Cette migration a aussi été analysée à l’échelle des institutions en charge de l’immigration et de l’accueil de ces populations à Paris et à Montréal par Martin Messika. Grâce au dépouillement de centaines de dossiers tenus par des assistantes sociales, ce dernier a pu retracer l’accueil qui leur fut réservé à leur arrivée. Par ailleurs, les reconfigurations identitaires de certains migrants après l’arrivée au Canada et au Québec ont été questionnées. C’est le sens du travail mené par Lilyane Rachédi auprès d’écrivains originaires du Maghreb et de Josiane Le Gall sur la place de l’islam auprès d’une population de jeunes immigrants. Le rôle de la mémoire et la place de la peur dans la réécriture de l’expérience de la migration ont par ailleurs été mis en lumière par Sara Cohen-Fournier ; celle-ci s’est appuyée sur l’étude d’histoires de vie de migrants juifs originaires d’Afrique du Nord menée dans le cadre du projet Histoires de vie Montréal de l’Université Concordia, pour mettre en lumière le traumatisme qui est associé à la migration dans certaines trajectoires de vie.

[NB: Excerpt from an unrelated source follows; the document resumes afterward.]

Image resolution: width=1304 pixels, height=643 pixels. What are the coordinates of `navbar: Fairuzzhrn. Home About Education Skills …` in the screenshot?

Ces travaux comparatistes ont accordé une place importante à la situation des femmes migrantes : des exilées algériennes en France et au Québec étudiées par Myriam Hachimi Alaoui aux migrantes discriminées au Québec analysées par Michèle Vatz-Laaroussi. La question du genre a permis à Yann Scioldo-Zürcher et Yolande Cohen d’étudier les stratégies matrimoniales de migrants juifs à partir des contextes particuliers de trois institutions religieuses à Paris et à Montréal. Enfin, l’approche comparée a permis d’insister sur les spécificités des expériences coloniales. Ainsi, la particularité de l’Algérie dans l’espace colonial a justifié la rencontre entre l’historien Benjamin Stora qui a mis en avant les ressorts de la migration des Algériens en France et Djanina Messali Benkelfat qui est revenue sur le parcours de son père Messali Hadj. Nous avons pu voir à cette occasion l’intensité de l’engagement et du questionnement politique des personnes originaires d’Algérie présentes en grand nombre dans la salle. Cette rencontre entre plusieurs cultures et expériences migratoires a rappelé la richesse et l’intérêt de mener des recherches comparées. Elle a par ailleurs mis en lumière les enjeux auxquels sont confrontés les chercheurs pour articuler les différentes échelles de comparaison et différents cadres chronologiques : enjeux politiques et historiques des circulations migratoires entre différents pays qui mettent en jeu aussi bien la mémoire des migrants que les politiques migratoires des États et des institutions qui les accueillent.